Stray thoughts: I admit, I had some doubts about how craft scores might play out when I first introduced them in the text, but this plays like gangbusters. It’s all about building on what’s set down at craft creation, and really laying on the technological decay imagery. Lots of mutated vermin and venting pipework. I’m definitely cooking up some more commentary for how to come up with aboard-craft factions for the new version based on this, too, though it was actually quite natural how some basic factions emerged from selecting the AI and background back in session #1.

This session also inspired me to add a bit to craft creation concerning getting + or – statuses with factions based on whether they’ve had good or bad relations with the craft before play begins, using the craft’s background as a springboard. It seems neat, but I’ll have to see how it plays out when we do it retroactively next session.

I’m also thinking of changing Damage back to stress, ‘cos I keep slipping and calling it that during the sessions. Thoughts?

Again, though, I can’t stress (heh) how good the core Blades system is at failing gracefully. When in doubt, use the core action mechanic or a fortune roll. I already loved Blades a whole bunch, but making a hack of it just makes me appreciate it even more. This is the good shit.

Next time: We find out what happens to the pale crew and/or Limpets. Whose side are the crew gonna take? Are they going to take a side? Will they hire a contingent of the pale crew as an unstable cohort at some point? Is Ghost hiding some things about its past?
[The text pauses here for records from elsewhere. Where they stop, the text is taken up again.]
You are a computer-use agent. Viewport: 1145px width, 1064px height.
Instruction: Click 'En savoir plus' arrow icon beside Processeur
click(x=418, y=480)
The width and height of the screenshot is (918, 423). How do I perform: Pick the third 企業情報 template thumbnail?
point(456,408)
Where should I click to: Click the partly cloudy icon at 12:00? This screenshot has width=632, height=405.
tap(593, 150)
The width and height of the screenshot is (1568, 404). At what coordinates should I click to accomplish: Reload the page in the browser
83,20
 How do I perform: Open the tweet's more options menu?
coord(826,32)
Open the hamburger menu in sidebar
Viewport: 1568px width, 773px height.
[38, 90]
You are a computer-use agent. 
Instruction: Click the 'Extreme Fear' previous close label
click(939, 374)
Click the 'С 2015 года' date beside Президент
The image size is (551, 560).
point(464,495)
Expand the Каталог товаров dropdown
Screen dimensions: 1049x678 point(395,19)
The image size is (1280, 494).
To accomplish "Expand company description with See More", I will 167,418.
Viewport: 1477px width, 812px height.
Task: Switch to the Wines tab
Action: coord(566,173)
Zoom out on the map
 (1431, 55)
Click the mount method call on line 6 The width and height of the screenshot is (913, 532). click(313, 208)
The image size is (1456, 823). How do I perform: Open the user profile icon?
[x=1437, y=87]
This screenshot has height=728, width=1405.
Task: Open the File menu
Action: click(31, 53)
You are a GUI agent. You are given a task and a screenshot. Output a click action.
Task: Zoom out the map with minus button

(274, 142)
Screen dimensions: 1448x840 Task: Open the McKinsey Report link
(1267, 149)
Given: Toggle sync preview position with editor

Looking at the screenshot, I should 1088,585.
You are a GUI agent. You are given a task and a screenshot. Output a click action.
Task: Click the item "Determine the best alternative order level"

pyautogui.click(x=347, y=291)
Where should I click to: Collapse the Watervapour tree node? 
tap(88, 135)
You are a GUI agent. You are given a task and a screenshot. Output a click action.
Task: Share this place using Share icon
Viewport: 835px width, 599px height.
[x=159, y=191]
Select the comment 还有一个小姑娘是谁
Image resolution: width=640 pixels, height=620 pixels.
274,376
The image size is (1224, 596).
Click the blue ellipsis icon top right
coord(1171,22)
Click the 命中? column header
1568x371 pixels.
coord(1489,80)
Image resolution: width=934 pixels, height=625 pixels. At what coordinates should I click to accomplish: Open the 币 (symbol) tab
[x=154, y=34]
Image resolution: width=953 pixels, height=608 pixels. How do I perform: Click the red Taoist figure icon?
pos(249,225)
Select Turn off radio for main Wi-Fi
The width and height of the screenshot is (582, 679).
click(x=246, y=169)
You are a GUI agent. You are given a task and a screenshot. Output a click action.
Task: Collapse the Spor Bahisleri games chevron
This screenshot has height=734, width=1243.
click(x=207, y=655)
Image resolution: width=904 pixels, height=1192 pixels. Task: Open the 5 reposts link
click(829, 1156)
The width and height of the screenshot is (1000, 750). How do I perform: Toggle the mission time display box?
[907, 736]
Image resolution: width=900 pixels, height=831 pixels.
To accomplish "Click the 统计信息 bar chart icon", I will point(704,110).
I may be biased, but I’m liking this game a lot, y’all.

3 thoughts on “A NOCTURNE — v0.8 Play-test Session #3”

  1. Stress reads pretty well for anyone coming from Blades, and unfortunately the poetic distinction between Harm and Damage makes them tough terms to have coexisting in A Nocturne, I think. Anyway this is really cool, love your session reports.

  2. Charles Simon Thanks! Yeah, the thin distinction between the two has definitely caused some confusion in-play before. Reckon if I keep accidentally calling it stress, I might as well just call it stress.